莫烦Python:Scikit-learn (sklearn) 优雅地学会机器学习笔记
当今存在的机器学习方法包含:
监督学习,无监督学习,半监督学习,强化学习,遗传算法
有监督的分类,无监督的聚类,线性回归预测,高维数据降维。
PCA:主成分分析,降维。
通用学习模式
import numpy as np
from sklearn import datasets
from sklearn.model_selection import train_test_split
from sklearn.neighbors import KNeighborsClassifier # K近邻算法
iris = datasets.load_iris() # 导入鸢尾花的数据
iris_x = iris.data
iris_y = iris.target # 属性
print(iris_x[:2, :]) # 花的属性值,长,宽,高...
print(iris_y) # 有三类品种 0 1 2
x_train, x_test, y_train, y_test = train_test_split(iris_x,
iris_y, test_size=0.3) # 把数据分为训练和测试集,按照0.3的比例
print(y_train) # 可以看出再划分的时候进行了置乱
knn = KNeighborsClassifier() # 调出分类器
knn.fit(x_train, y_train) # .fit()就是开始进行训练
print(knn.predict(x_test)) # 输出预测结果
print(y_test) # 输出真实值
'''
运行结果:
[0 2 1 2 1 1 2 0 0 0 2 0 2 0 1 1 1 1 1 2 2 0 0 1 2 2 2 2 1 1 2 2 0 0 0 2 1
0 0 1 1 1 1 0 0]
[0 1 1 2 1 1 2 0 0 0 2 0 2 0 1 1 1 1 1 2 2 0 0 1 2 2 2 2 1 1 2 2 0 0 0 2 1
0 0 1 1 1 1 0 0]
'''
sklearn的datasets数据库
from sklearn import datasets
from sklearn.linear_model import LinearRegression
from matplotlib.pyplot as plt
loaded_data = datasets.load_boston()
data_X = loaded_data.data # 导入数据
data_y = loaded_data.target # 导入属性label
model = LinearRegression()
model.fit(data_X, data_y)
print(model.predict(data_X[:4, :])) # 预测值
print(data_y[:4]) # 真实值
'''
运行结果:
[30.00384338 25.02556238 30.56759672 28.60703649]
[24. 21.6 34.7 33.4]
'''
from sklearn import datasets
from sklearn.linear_model import LinearRegression
import matplotlib.pyplot as plt
# loaded_data = datasets.load_boston()
# data_X = loaded_data.data # 导入数据
# data_y = loaded_data.target # 导入属性label
#
# model = LinearRegression()
# model.fit(data_X, data_y)
#
# print(model.predict(data_X[:4, :])) # 预测值
# print(data_y[:4]) # 真实值
'''构建自己的数据'''
X, y = datasets.make_regression(n_samples=100, n_features=1, n_targets=1, noise=1)

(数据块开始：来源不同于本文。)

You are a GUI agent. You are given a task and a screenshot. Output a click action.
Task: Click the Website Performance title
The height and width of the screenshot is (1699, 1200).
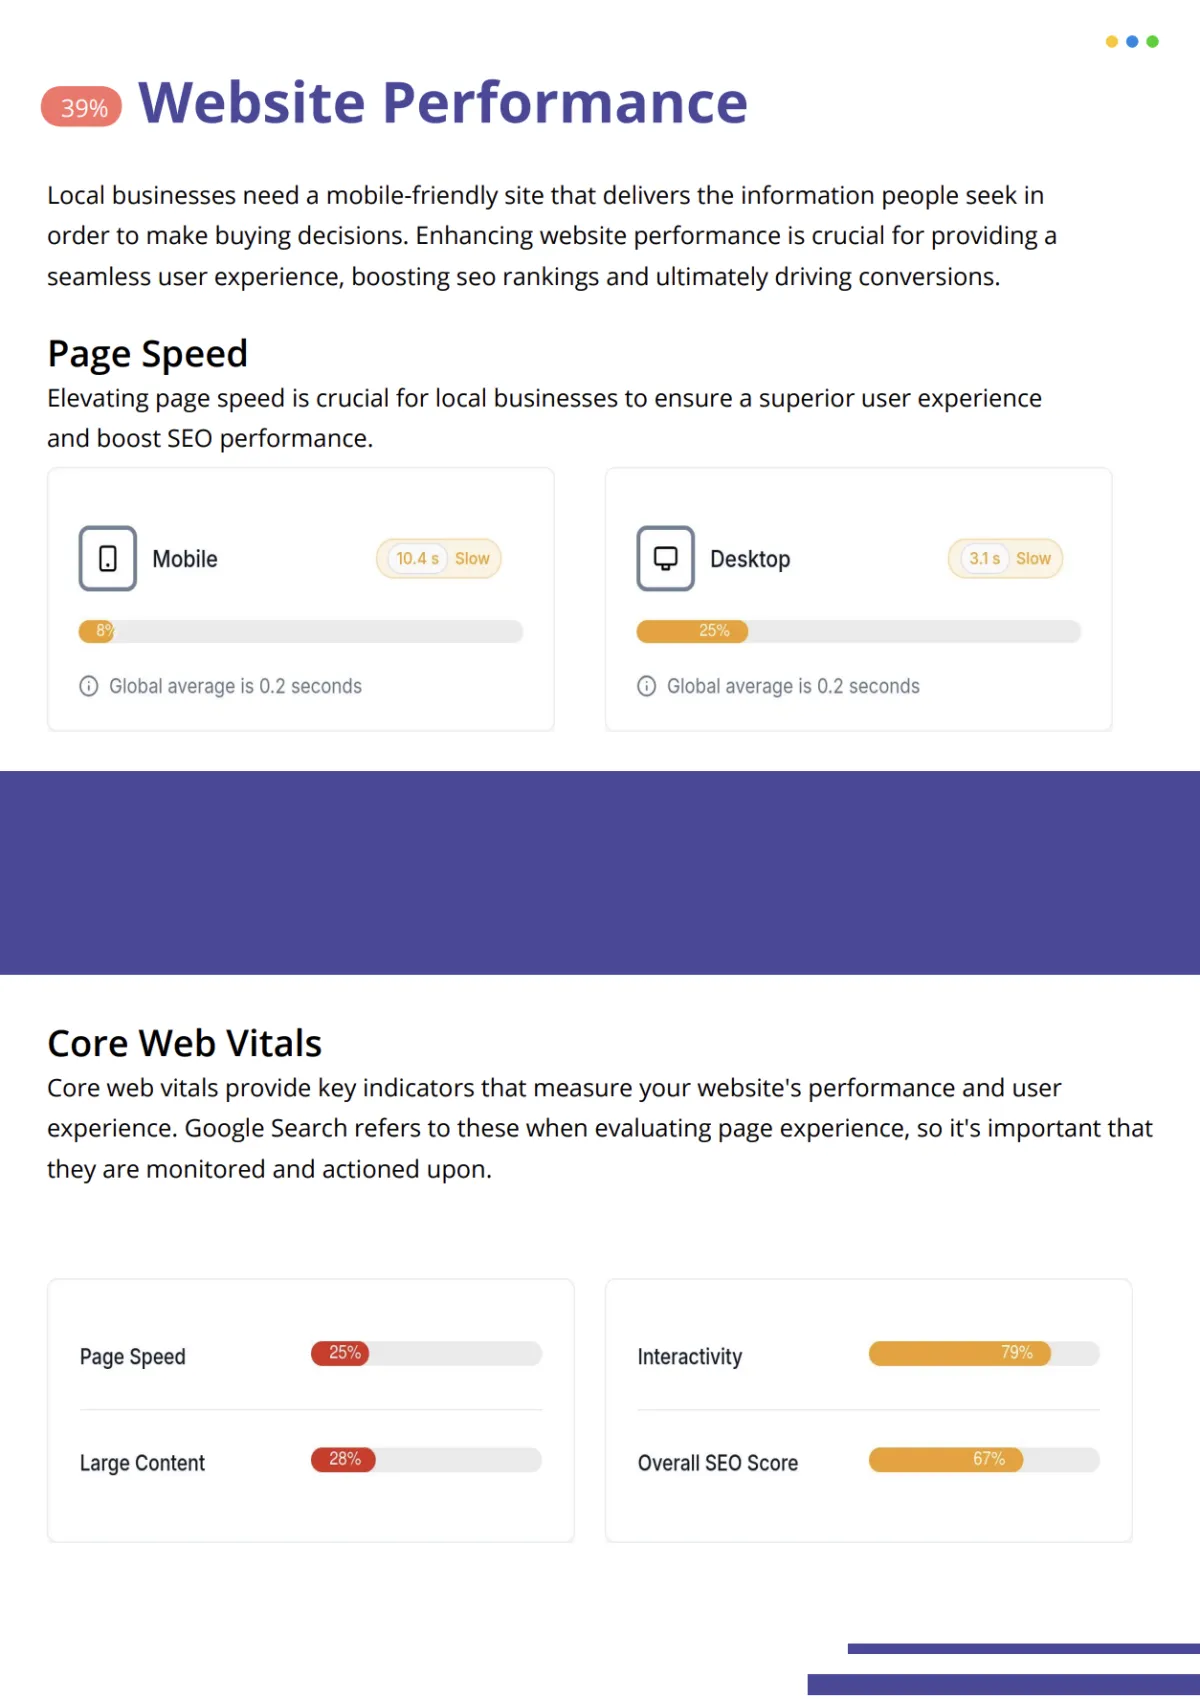[443, 103]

# 创建一些数据点,100个sample点,noise表示数据加噪,noise越大,结果越离散
plt.scatter(X, y)
plt.show()
运行结果:
noise = 10
model 常用属性和功能
from sklearn import datasets
from sklearn.linear_model import LinearRegression
import matplotlib.pyplot as plt
loaded_data = datasets.load_boston()
data_X = loaded_data.data # 导入数据
data_y = loaded_data.target # 导入属性label
model = LinearRegression()
model.fit(data_X, data_y)
# print(model.predict(data_X[:4, :])) # 预测值
# print(data_y[:4]) # 真实值
'''model的其他属性'''
print(model.coef_) # 权重系数(斜率)
print(model.intercept_) # 偏置(截距)
'''
有多少个系数,就会有多少个参数,LinearRegression是线性回归,也可能是曲线,不同的属性乘以下面不同的值
[-1.08011358e-01 4.64204584e-02 2.05586264e-02 2.68673382e+00
-1.77666112e+01 3.80986521e+00 6.92224640e-04 -1.47556685e+00
3.06049479e-01 -1.23345939e-02 -9.52747232e-01 9.31168327e-03
-5.24758378e-01]
36.459488385089855
'''
print(model.get_params()) # 返回model定义的参数,没有定义的话就是默认参数
'''{'copy_X': True, 'fit_intercept': True, 'n_jobs': None, 'normalize': False}'''
print(model.score(data_X, data_y))
# 用data_X做为训练,data_y作为预测,到底有多吻合,来对模型进行打分,采用R^2可决系数进行打分,coefficient of determination
'''0.7406426641094095'''
normalization标准化
'''
Make true features are on a similar scale,当两个参数跨度比较大时,比较难找到最好的那个点,所以我们
同时除以他们的维度,让他们的范围跨度没那么大,更容易找到最优的点
特征缩放,标准化,预处理方便机器学习处理的结构
'''
from sklearn import preprocessing
import numpy as np
a = np.array([[10, 2.7, 3.6],
[-100, 5, -2],
[120, 20, 40]], dtype=np.float64)
print(a)
print(preprocessing.scale(a))
'''
运行结果:
[[ 10. 2.7 3.6]
[-100. 5. -2. ]
[ 120. 20. 40. ]]
[[ 0. -0.85170713 -0.55138018]
[-1.22474487 -0.55187146 -0.852133 ]
[ 1.22474487 1.40357859 1.40351318]]
'''
from sklearn import preprocessing
import numpy as np
from sklearn.model_selection import train_test_split
from sklearn.datasets.samples_generator import make_classification
from sklearn.svm import SVC # 支持向量机,也叫大间距分类器
import matplotlib.pyplot as plt
X, y = make_classification(n_samples=300, n_features=2, n_redundant=0, n_informative=2,
random_state=22, n_clusters_per_class=1, scale=100)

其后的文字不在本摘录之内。